Work instruction 1 —
From the text on the rare snake C. cropanii, list in order the things Rocha did during and after the event.
Work instruction 2 —
Update the text on the rare snake C. cropanii by reproducing it starting at "He was careful" and ending at "than just chance.", with "brochures" changed to "leaflets".

Document extract —
───

For the first part of the event, Rocha listed some of the 18 species of snakes that inhabit the region and informed attendees how to identify venomous ones. Then, he introduced C. cropanii.

“I told them that it’s a special animal, that this is the only place where it lives,” Rocha says. “And that if people continued to kill it, it could go extinct before we learn anything about it.”

He was careful to stress the scientific relevance of the reptile above its economic value, because Rocha knew that the species would be attractive to snake smugglers seeking to make a quick buck by selling live boas to the pet trade. After the event, he distributed brochures with a photograph of C. cropanii and his contact information in case someone spotted it.

Just two months later, Rocha’s approach proved successful. The two men who eventually found the C. cropanii said they were about to kill it when one of them recalled the snake from the brochures. So they decided to capture it and call Rocha.

Francisco Franco, a herpetologist who also works at the Butantan Institute but was not involved in the search for C. cropanii, says that the rare species cropping up now is the result of more than just chance.

───

Screenshot grounding data

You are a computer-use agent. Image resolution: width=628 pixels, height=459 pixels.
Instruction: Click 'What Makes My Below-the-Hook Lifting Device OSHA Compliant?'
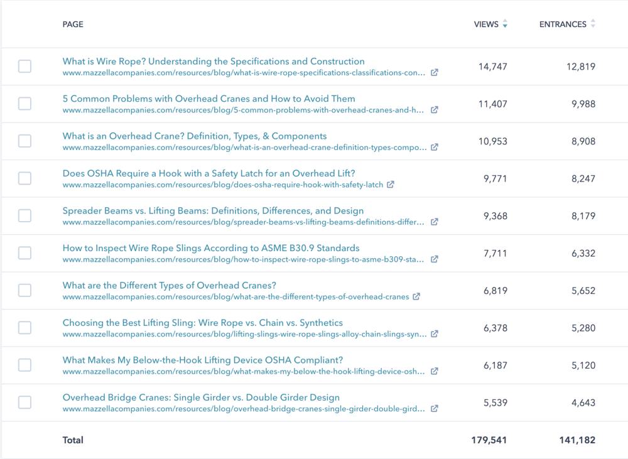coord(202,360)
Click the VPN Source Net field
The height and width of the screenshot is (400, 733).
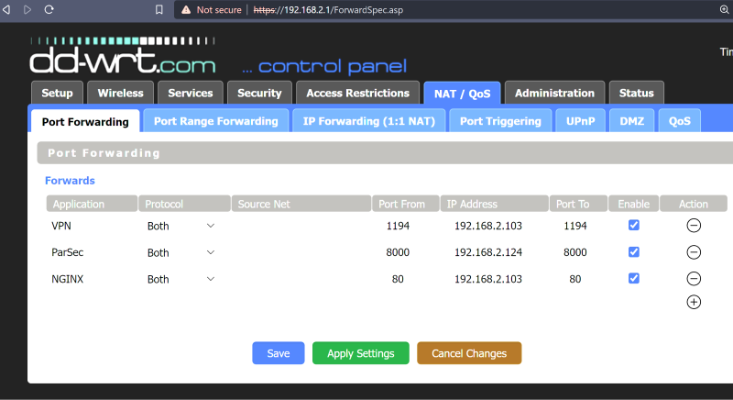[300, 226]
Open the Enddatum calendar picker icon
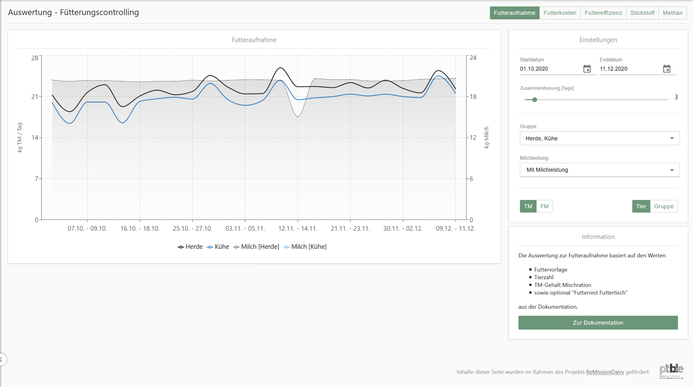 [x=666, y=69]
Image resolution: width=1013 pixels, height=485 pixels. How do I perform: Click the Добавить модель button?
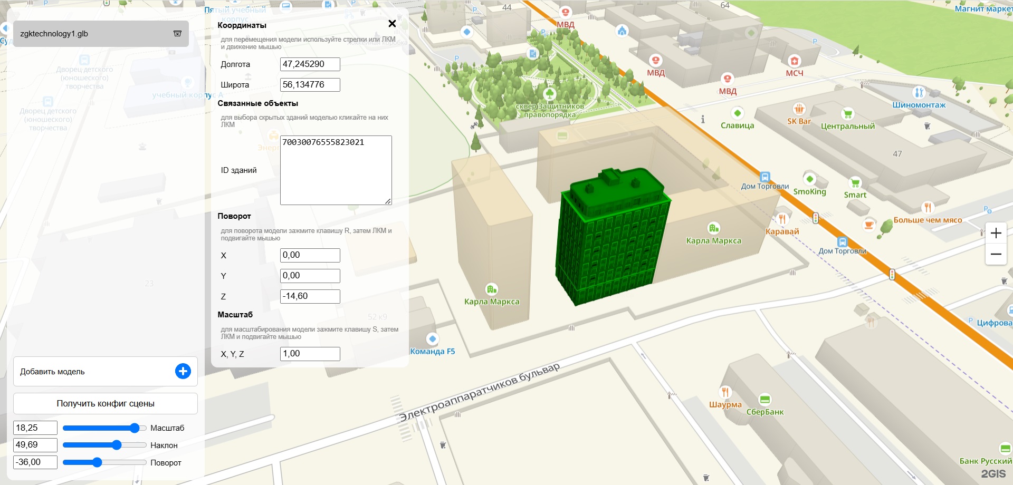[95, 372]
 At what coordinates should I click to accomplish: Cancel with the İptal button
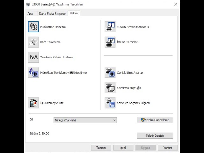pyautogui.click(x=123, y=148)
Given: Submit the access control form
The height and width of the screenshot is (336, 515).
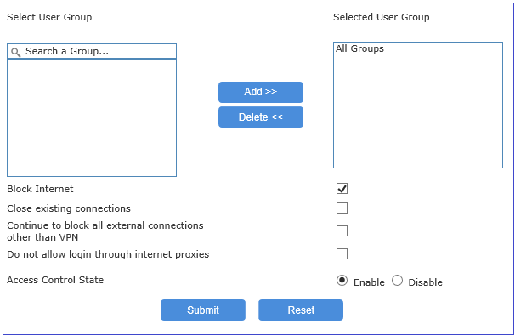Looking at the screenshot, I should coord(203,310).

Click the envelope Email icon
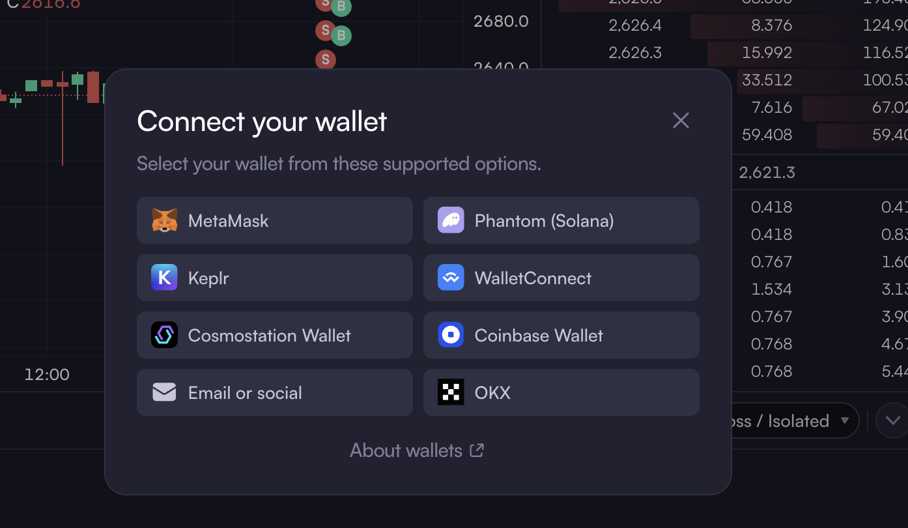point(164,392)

───

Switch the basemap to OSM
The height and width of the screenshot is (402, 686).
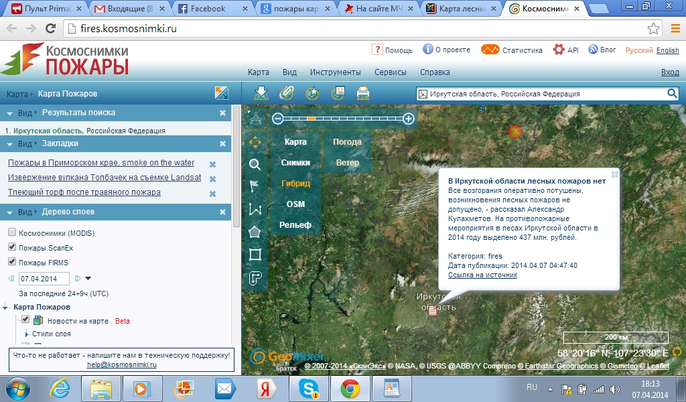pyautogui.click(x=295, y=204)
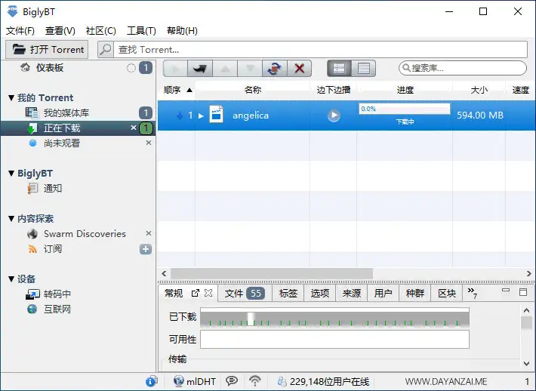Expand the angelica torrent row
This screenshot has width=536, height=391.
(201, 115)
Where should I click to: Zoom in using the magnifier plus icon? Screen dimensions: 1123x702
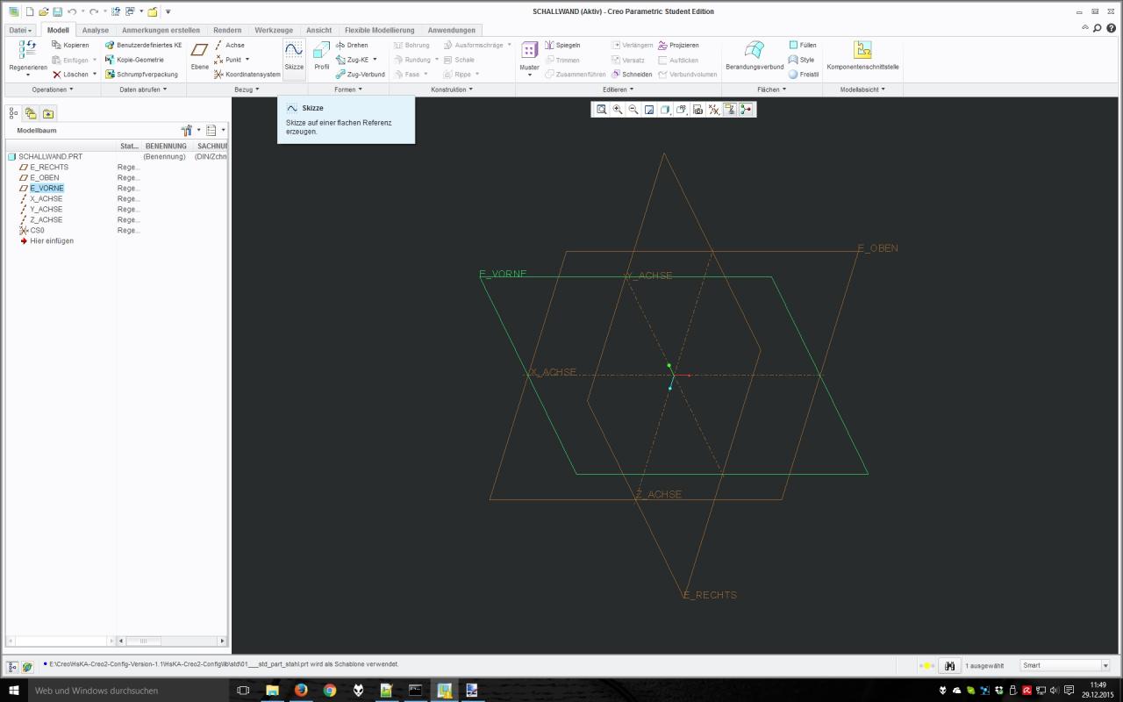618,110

───

Exercise output 1 —
- Listed some of the 18 snake species that inhabit the region
- Told attendees how to identify venomous ones
- Introduced C. cropanii
- Stressed the reptile's scientific relevance above its economic value
- Handed out brochures with a photograph of C. cropanii and his contact information

Exercise output 2 —
He was careful to stress the scientific relevance of the reptile above its economic value, because Rocha knew that the species would be attractive to snake smugglers seeking to make a quick buck by selling live boas to the pet trade. After the event, he distributed leaflets with a photograph of C. cropanii and his contact information in case someone spotted it.

Just two months later, Rocha’s approach proved successful. The two men who eventually found the C. cropanii said they were about to kill it when one of them recalled the snake from the leaflets. So they decided to capture it and call Rocha.

Francisco Franco, a herpetologist who also works at the Butantan Institute but was not involved in the search for C. cropanii, says that the rare species cropping up now is the result of more than just chance.